BAGHDAD - Tens of thousands of Iraqis streamed home on Sunday from Ashura ceremonies in Karbala that were hailed by Prime Minister Nuri Al Maliki as a sign of stability after they passed relatively peacefully.
Doesn't fit the narrative so you'll won't read this at the NYT. | Around two million Shia pilgrims descended on Karbala, 100 kilometres south of Baghdad, for the climax on Saturday of the 10-day rituals which commemorate the slaying of the revered Imam Hussein by the armies of the Sunni caliph Yazid in 680.
Fleets of buses began ferrying pilgrims, many of whom had walked to Karbala as part of their pilgrimage, to their hometowns soon after ceremonies ended on Saturday and the exodus from the shrine city was continuing on Sunday.

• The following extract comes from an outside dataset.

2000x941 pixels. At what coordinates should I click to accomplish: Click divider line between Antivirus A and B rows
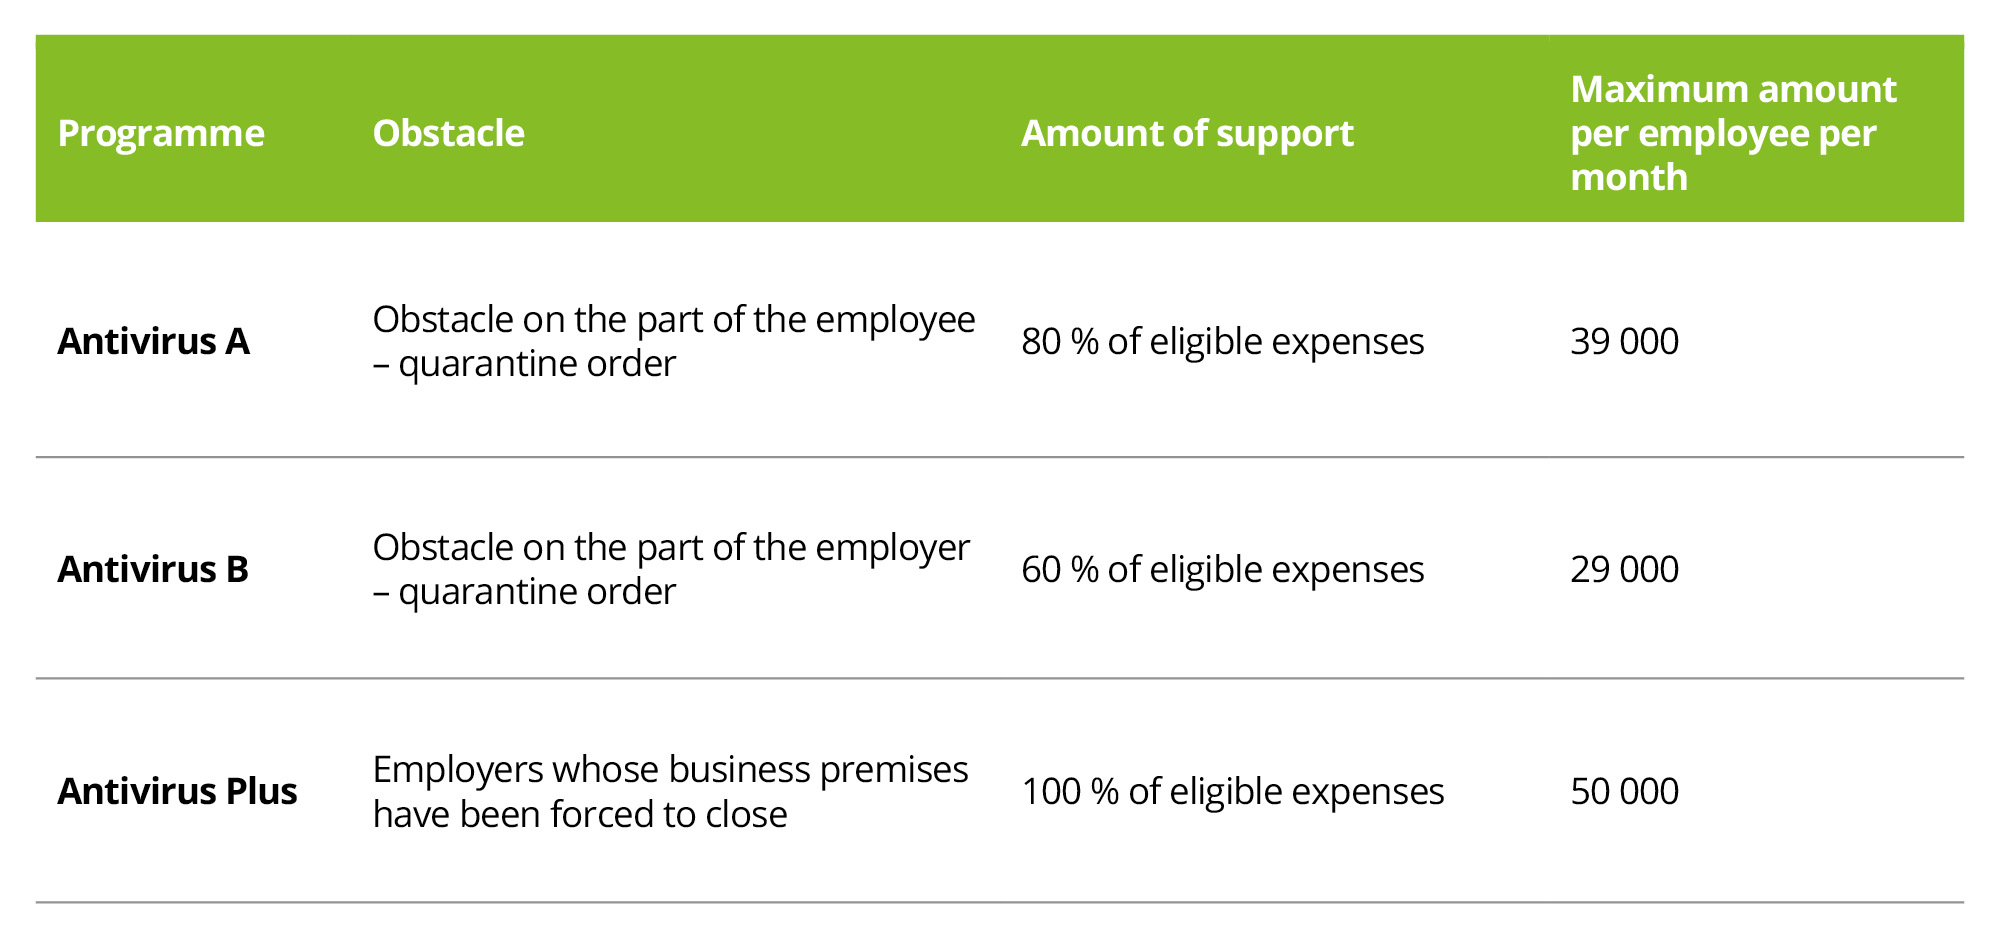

Officials said the ceremonies in Karbala itself were staged without incident-in contrast to previous years when they were violently disrupted by Sunni insurgents.
“The Ashura ceremony this year is clear evidence that security and stability have became an obvious reality,” Maliki said in a statement. “People’s help, high awareness and their feeling of responsibility along with the awareness of security forces aborted the plans of some perverted groups ... who tried to incite chaos in some provinces,” he added.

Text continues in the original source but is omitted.